_GOAL_: Reproduce the data below word for word, changing nothing.

_Element and text location data_:

==============================

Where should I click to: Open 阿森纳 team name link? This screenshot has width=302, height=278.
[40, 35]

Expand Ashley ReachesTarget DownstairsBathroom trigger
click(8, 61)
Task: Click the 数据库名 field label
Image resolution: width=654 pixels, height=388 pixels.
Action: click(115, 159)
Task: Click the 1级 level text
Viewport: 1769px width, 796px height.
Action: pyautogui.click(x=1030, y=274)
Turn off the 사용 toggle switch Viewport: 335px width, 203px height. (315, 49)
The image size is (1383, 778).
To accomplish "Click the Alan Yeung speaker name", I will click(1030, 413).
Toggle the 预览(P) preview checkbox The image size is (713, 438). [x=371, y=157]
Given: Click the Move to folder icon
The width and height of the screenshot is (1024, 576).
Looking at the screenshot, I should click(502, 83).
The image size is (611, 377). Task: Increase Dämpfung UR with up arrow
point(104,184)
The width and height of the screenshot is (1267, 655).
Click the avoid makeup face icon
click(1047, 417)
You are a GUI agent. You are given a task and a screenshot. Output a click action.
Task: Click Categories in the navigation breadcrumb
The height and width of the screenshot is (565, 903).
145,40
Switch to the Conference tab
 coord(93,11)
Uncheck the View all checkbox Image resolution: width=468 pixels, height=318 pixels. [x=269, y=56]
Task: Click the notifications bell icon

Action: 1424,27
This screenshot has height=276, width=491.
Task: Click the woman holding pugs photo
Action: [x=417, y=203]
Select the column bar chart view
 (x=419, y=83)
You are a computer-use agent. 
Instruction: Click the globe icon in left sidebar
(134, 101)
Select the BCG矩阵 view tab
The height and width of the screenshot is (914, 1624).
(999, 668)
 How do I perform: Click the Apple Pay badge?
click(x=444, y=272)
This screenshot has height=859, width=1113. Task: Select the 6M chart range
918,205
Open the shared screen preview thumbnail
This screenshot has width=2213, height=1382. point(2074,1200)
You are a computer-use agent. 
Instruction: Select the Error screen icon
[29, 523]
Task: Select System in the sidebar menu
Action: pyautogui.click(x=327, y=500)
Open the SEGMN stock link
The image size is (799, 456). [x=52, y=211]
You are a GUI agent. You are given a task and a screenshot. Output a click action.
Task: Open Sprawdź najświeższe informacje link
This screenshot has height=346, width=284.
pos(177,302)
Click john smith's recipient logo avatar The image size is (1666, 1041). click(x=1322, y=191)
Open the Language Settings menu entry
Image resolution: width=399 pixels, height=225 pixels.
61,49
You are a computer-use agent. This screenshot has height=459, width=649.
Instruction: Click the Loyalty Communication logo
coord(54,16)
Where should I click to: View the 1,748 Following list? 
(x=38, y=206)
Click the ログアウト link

==============================

_ANSWER FOR THE TASK_:
Where should I click to: Open 阿森纳 team name link? This screenshot has width=302, height=278.
[40, 35]

Expand Ashley ReachesTarget DownstairsBathroom trigger
click(8, 61)
Task: Click the 数据库名 field label
Image resolution: width=654 pixels, height=388 pixels.
Action: click(115, 159)
Task: Click the 1级 level text
Viewport: 1769px width, 796px height.
Action: pyautogui.click(x=1030, y=274)
Turn off the 사용 toggle switch Viewport: 335px width, 203px height. (315, 49)
The image size is (1383, 778).
To accomplish "Click the Alan Yeung speaker name", I will click(1030, 413).
Toggle the 预览(P) preview checkbox The image size is (713, 438). [x=371, y=157]
Given: Click the Move to folder icon
The width and height of the screenshot is (1024, 576).
Looking at the screenshot, I should click(502, 83).
The image size is (611, 377). Task: Increase Dämpfung UR with up arrow
point(104,184)
The width and height of the screenshot is (1267, 655).
Click the avoid makeup face icon
click(1047, 417)
You are a GUI agent. You are given a task and a screenshot. Output a click action.
Task: Click Categories in the navigation breadcrumb
The height and width of the screenshot is (565, 903).
145,40
Switch to the Conference tab
 coord(93,11)
Uncheck the View all checkbox Image resolution: width=468 pixels, height=318 pixels. [x=269, y=56]
Task: Click the notifications bell icon

Action: 1424,27
This screenshot has height=276, width=491.
Task: Click the woman holding pugs photo
Action: [x=417, y=203]
Select the column bar chart view
 (x=419, y=83)
You are a computer-use agent. 
Instruction: Click the globe icon in left sidebar
(134, 101)
Select the BCG矩阵 view tab
The height and width of the screenshot is (914, 1624).
(999, 668)
 How do I perform: Click the Apple Pay badge?
click(x=444, y=272)
This screenshot has height=859, width=1113. Task: Select the 6M chart range
918,205
Open the shared screen preview thumbnail
This screenshot has width=2213, height=1382. point(2074,1200)
You are a computer-use agent. 
Instruction: Select the Error screen icon
[29, 523]
Task: Select System in the sidebar menu
Action: pyautogui.click(x=327, y=500)
Open the SEGMN stock link
The image size is (799, 456). [x=52, y=211]
You are a GUI agent. You are given a task and a screenshot. Output a click action.
Task: Open Sprawdź najświeższe informacje link
This screenshot has height=346, width=284.
pos(177,302)
Click john smith's recipient logo avatar The image size is (1666, 1041). click(x=1322, y=191)
Open the Language Settings menu entry
Image resolution: width=399 pixels, height=225 pixels.
61,49
You are a computer-use agent. This screenshot has height=459, width=649.
Instruction: Click the Loyalty Communication logo
coord(54,16)
Where should I click to: View the 1,748 Following list? 
(x=38, y=206)
Click the ログアウト link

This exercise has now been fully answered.